TSA's Pistole: U.S. Is 'Gold Standard for Aviation Security'
CHARLOTTE (TheStreet) -- The best indication that the Transportation Security Administration is doing its job well is that terrorists appear to have little interest in challenging it.
Since the agency was established following the Sept. 11,2001, terrorist attacks, every attempt to attack U.S. commercial aviation has been initiated at one of the 275 airports around the world with non-stop service to the U.S., said TSA Administrator John Pistole, who spoke with reporters in Charlotte on Friday.
"We know from intelligence that terrorists see the U.S. as the gold standard of aviation security, because of all the layers," Pistole said. As a result, every known attempt to infiltrate U.S. airspace has originated elsewhere.

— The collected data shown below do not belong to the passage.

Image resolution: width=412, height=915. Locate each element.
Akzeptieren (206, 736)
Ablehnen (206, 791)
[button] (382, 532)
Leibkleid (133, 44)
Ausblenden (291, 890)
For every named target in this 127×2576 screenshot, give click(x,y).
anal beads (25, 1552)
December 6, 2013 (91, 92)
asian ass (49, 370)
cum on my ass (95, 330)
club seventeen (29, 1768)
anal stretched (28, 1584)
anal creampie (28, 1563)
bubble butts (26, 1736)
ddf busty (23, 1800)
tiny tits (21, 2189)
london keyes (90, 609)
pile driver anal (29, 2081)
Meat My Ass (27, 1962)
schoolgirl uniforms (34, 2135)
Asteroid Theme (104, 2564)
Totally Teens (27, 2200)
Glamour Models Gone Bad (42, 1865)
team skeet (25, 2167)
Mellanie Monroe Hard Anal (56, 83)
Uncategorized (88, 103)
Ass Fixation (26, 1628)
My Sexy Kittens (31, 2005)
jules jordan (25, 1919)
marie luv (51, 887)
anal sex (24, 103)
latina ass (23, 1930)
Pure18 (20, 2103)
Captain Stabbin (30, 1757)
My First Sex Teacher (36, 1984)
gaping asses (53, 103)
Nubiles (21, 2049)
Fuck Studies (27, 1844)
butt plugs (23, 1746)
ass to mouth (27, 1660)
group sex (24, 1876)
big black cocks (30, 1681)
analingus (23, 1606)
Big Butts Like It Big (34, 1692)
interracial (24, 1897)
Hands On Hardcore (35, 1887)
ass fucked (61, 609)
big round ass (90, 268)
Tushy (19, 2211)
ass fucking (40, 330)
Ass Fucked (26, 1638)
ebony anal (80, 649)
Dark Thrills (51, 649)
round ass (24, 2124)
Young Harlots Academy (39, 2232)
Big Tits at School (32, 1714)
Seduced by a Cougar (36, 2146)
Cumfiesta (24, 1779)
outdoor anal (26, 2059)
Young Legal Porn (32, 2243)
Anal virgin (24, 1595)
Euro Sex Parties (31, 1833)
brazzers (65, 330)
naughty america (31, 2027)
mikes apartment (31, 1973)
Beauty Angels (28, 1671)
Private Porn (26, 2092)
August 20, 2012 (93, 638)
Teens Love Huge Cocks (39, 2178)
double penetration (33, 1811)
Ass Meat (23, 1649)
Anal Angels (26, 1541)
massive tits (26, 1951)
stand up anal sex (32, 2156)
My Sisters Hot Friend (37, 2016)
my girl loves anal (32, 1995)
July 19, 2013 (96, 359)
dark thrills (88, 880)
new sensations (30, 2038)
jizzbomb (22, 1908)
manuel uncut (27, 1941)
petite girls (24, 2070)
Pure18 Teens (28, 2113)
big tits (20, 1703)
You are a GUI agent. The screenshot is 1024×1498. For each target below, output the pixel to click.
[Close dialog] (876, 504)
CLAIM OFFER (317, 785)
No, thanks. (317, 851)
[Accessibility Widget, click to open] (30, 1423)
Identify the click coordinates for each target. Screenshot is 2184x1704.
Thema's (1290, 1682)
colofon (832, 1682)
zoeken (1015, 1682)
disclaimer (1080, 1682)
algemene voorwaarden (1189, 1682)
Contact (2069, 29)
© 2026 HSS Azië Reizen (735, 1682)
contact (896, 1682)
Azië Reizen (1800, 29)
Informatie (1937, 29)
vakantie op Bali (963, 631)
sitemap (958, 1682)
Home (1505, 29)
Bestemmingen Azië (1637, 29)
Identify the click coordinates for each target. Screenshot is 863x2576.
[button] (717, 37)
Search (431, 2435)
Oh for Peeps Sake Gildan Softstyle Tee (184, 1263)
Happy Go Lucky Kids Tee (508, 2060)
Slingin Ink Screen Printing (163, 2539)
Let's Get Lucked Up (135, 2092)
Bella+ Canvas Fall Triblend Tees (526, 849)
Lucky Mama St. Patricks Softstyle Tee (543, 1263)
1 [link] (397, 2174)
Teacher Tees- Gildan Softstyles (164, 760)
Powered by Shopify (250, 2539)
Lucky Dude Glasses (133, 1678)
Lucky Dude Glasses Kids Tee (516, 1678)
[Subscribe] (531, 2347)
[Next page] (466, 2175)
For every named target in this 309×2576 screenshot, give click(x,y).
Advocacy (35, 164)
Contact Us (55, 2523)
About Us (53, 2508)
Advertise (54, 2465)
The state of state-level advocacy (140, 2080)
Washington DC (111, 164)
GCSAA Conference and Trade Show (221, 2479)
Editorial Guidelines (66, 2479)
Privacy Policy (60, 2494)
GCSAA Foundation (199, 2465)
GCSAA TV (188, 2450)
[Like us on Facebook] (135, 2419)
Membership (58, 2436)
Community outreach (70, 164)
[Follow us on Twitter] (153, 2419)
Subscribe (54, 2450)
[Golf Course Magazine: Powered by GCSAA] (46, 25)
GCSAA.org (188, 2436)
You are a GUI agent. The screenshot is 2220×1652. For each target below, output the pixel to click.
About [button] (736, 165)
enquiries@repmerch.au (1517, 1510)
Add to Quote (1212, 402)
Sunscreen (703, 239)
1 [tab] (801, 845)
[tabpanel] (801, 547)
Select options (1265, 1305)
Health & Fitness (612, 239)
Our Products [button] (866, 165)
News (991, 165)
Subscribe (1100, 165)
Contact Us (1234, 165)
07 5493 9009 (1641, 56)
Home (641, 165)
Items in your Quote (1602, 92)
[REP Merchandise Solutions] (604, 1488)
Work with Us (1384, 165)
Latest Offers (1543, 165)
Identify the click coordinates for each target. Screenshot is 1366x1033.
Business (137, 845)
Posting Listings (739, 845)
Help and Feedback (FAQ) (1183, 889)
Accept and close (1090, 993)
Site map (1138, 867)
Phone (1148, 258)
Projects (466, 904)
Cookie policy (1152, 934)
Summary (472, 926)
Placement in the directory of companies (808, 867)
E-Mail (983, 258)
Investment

The "shoe bomber" sought to blow up a Paris-Miami flight in 2002. The "underwear bomber" flew from Amsterdam to Detroit in 2009. Terrorists mailed bombs in toner cartridges on a cargo plane from Yemen in 2010, hoping the devices would be transferred to passenger flights to the U.S. Terrorists in Yemen turned over a bomb to a double agent they thought was a future suicide bomber in 2012. All four of these efforts failed.
Pistole said non-metallic bombs, which were used in each of the four cases, remain the biggest threat to aviation security. He said such bombs may be discerned by dogs sniffing for explosives, by the TSA's millimeter wave, whole-body scanners, by TSA employees or by some other detection method. "No one layer of security picks everything up," he said, noting that better technology is being developed.
Although it has been successful in deterring terrorists, the TSA also delays normal passengers, who constitute near all of the 650 million passengers the agency processes each year. In fact, Pistole's stint as administrator, which began in July 2010, is best known for the continuing introduction of procedures to enable quicker screening for select groups of passengers, including those under 12 or over 75, airline crews, active soldiers and travelers who join a Pre-Check program, which permanently entitle them to expedited screening once they clear a background check.